EXERCISE DESCRIPTION:
In your reply, write out the records exactly, each line intact.

[Stored data]
******

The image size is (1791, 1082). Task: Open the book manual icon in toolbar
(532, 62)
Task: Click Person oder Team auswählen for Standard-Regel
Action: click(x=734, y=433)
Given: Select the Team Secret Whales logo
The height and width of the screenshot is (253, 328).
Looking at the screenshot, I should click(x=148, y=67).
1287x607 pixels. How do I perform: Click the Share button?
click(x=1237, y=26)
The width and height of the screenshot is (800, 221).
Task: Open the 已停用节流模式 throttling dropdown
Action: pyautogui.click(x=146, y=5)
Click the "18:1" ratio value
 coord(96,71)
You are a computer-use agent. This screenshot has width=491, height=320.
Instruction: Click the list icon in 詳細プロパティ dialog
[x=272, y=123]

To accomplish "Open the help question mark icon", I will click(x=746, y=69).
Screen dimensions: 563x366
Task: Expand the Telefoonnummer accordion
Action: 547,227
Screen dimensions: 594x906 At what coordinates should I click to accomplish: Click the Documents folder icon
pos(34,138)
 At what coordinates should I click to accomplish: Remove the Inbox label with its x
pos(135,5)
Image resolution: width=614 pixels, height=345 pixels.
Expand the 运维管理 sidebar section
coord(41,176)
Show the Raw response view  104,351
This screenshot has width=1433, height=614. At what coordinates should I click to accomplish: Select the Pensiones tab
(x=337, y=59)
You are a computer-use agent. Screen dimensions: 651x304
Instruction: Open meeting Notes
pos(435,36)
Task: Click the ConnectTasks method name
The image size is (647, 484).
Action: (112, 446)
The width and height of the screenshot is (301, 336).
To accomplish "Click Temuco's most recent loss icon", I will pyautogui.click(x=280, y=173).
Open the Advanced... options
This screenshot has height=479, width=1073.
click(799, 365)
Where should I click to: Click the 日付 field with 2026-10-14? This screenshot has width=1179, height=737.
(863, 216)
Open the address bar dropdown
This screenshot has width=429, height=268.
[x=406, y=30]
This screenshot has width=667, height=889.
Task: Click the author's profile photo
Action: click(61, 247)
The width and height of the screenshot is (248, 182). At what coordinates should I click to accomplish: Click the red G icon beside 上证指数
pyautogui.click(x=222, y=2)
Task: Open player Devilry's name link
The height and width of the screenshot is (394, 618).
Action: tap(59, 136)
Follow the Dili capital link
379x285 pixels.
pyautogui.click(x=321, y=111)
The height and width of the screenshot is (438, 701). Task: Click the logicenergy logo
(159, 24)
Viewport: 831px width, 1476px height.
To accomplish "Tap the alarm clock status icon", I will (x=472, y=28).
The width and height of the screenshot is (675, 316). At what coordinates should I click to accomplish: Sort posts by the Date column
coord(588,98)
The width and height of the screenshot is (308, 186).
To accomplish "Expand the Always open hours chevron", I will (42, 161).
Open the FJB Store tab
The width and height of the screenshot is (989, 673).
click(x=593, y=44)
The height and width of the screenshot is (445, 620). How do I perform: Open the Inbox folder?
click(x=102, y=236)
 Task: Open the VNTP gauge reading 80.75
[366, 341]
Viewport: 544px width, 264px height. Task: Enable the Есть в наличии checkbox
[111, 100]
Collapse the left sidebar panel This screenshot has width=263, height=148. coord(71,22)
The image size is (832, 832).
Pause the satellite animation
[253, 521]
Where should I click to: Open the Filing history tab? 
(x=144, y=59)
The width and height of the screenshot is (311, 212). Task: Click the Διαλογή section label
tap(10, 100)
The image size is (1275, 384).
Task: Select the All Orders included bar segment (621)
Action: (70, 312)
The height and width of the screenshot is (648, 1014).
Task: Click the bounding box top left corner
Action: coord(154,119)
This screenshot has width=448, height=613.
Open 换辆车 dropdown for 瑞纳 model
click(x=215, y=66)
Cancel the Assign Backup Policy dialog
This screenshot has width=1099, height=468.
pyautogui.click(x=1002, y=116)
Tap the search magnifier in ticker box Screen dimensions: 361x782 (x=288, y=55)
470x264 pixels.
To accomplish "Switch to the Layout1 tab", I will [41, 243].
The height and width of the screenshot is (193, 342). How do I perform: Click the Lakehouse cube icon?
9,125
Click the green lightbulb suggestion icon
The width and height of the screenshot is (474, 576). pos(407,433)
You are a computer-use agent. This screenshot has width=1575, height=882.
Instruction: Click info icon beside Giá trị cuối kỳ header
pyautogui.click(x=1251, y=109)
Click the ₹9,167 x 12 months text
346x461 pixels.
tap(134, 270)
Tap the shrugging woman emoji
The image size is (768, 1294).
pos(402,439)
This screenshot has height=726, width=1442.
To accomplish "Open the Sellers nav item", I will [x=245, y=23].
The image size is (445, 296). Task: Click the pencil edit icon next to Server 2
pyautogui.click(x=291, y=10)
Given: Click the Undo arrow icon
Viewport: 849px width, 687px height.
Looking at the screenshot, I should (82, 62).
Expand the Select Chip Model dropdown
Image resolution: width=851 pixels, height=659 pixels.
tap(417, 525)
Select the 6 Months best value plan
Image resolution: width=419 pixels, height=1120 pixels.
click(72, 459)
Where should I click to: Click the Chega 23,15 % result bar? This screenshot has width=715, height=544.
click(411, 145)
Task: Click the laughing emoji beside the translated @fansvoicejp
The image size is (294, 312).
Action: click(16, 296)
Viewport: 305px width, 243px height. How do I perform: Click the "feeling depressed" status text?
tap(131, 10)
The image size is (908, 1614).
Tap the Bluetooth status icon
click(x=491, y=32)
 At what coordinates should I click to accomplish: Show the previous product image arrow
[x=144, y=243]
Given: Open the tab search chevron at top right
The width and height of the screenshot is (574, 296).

******

WRITTEN REPLY:
The image size is (1791, 1082). Task: Open the book manual icon in toolbar
(532, 62)
Task: Click Person oder Team auswählen for Standard-Regel
Action: click(x=734, y=433)
Given: Select the Team Secret Whales logo
The height and width of the screenshot is (253, 328).
Looking at the screenshot, I should click(x=148, y=67).
1287x607 pixels. How do I perform: Click the Share button?
click(x=1237, y=26)
The width and height of the screenshot is (800, 221).
Task: Open the 已停用节流模式 throttling dropdown
Action: pyautogui.click(x=146, y=5)
Click the "18:1" ratio value
 coord(96,71)
You are a computer-use agent. This screenshot has width=491, height=320.
Instruction: Click the list icon in 詳細プロパティ dialog
[x=272, y=123]

To accomplish "Open the help question mark icon", I will click(x=746, y=69).
Screen dimensions: 563x366
Task: Expand the Telefoonnummer accordion
Action: 547,227
Screen dimensions: 594x906 At what coordinates should I click to accomplish: Click the Documents folder icon
pos(34,138)
 At what coordinates should I click to accomplish: Remove the Inbox label with its x
pos(135,5)
Image resolution: width=614 pixels, height=345 pixels.
Expand the 运维管理 sidebar section
coord(41,176)
Show the Raw response view  104,351
This screenshot has width=1433, height=614. At what coordinates should I click to accomplish: Select the Pensiones tab
(x=337, y=59)
You are a computer-use agent. Screen dimensions: 651x304
Instruction: Open meeting Notes
pos(435,36)
Task: Click the ConnectTasks method name
The image size is (647, 484).
Action: (112, 446)
The width and height of the screenshot is (301, 336).
To accomplish "Click Temuco's most recent loss icon", I will pyautogui.click(x=280, y=173).
Open the Advanced... options
This screenshot has height=479, width=1073.
click(799, 365)
Where should I click to: Click the 日付 field with 2026-10-14? This screenshot has width=1179, height=737.
(863, 216)
Open the address bar dropdown
This screenshot has width=429, height=268.
[x=406, y=30]
This screenshot has width=667, height=889.
Task: Click the author's profile photo
Action: click(61, 247)
The width and height of the screenshot is (248, 182). At what coordinates should I click to accomplish: Click the red G icon beside 上证指数
pyautogui.click(x=222, y=2)
Task: Open player Devilry's name link
The height and width of the screenshot is (394, 618).
Action: tap(59, 136)
Follow the Dili capital link
379x285 pixels.
pyautogui.click(x=321, y=111)
The height and width of the screenshot is (438, 701). Task: Click the logicenergy logo
(159, 24)
Viewport: 831px width, 1476px height.
To accomplish "Tap the alarm clock status icon", I will (x=472, y=28).
The width and height of the screenshot is (675, 316). At what coordinates should I click to accomplish: Sort posts by the Date column
coord(588,98)
The width and height of the screenshot is (308, 186).
To accomplish "Expand the Always open hours chevron", I will (42, 161).
Open the FJB Store tab
The width and height of the screenshot is (989, 673).
click(x=593, y=44)
The height and width of the screenshot is (445, 620). How do I perform: Open the Inbox folder?
click(x=102, y=236)
 Task: Open the VNTP gauge reading 80.75
[366, 341]
Viewport: 544px width, 264px height. Task: Enable the Есть в наличии checkbox
[111, 100]
Collapse the left sidebar panel This screenshot has width=263, height=148. coord(71,22)
The image size is (832, 832).
Pause the satellite animation
[253, 521]
Where should I click to: Open the Filing history tab? 
(x=144, y=59)
The width and height of the screenshot is (311, 212). Task: Click the Διαλογή section label
tap(10, 100)
The image size is (1275, 384).
Task: Select the All Orders included bar segment (621)
Action: (70, 312)
The height and width of the screenshot is (648, 1014).
Task: Click the bounding box top left corner
Action: coord(154,119)
This screenshot has width=448, height=613.
Open 换辆车 dropdown for 瑞纳 model
click(x=215, y=66)
Cancel the Assign Backup Policy dialog
This screenshot has width=1099, height=468.
pyautogui.click(x=1002, y=116)
Tap the search magnifier in ticker box Screen dimensions: 361x782 (x=288, y=55)
470x264 pixels.
To accomplish "Switch to the Layout1 tab", I will [41, 243].
The height and width of the screenshot is (193, 342). How do I perform: Click the Lakehouse cube icon?
9,125
Click the green lightbulb suggestion icon
The width and height of the screenshot is (474, 576). pos(407,433)
You are a computer-use agent. This screenshot has width=1575, height=882.
Instruction: Click info icon beside Giá trị cuối kỳ header
pyautogui.click(x=1251, y=109)
Click the ₹9,167 x 12 months text
346x461 pixels.
tap(134, 270)
Tap the shrugging woman emoji
The image size is (768, 1294).
pos(402,439)
This screenshot has height=726, width=1442.
To accomplish "Open the Sellers nav item", I will [x=245, y=23].
The image size is (445, 296). Task: Click the pencil edit icon next to Server 2
pyautogui.click(x=291, y=10)
Given: Click the Undo arrow icon
Viewport: 849px width, 687px height.
Looking at the screenshot, I should (82, 62).
Expand the Select Chip Model dropdown
Image resolution: width=851 pixels, height=659 pixels.
tap(417, 525)
Select the 6 Months best value plan
Image resolution: width=419 pixels, height=1120 pixels.
click(72, 459)
Where should I click to: Click the Chega 23,15 % result bar? This screenshot has width=715, height=544.
click(411, 145)
Task: Click the laughing emoji beside the translated @fansvoicejp
The image size is (294, 312).
Action: click(16, 296)
Viewport: 305px width, 243px height. How do I perform: Click the "feeling depressed" status text?
tap(131, 10)
The image size is (908, 1614).
Tap the Bluetooth status icon
click(x=491, y=32)
 At what coordinates should I click to accomplish: Show the previous product image arrow
[x=144, y=243]
Given: Open the tab search chevron at top right
The width and height of the screenshot is (574, 296).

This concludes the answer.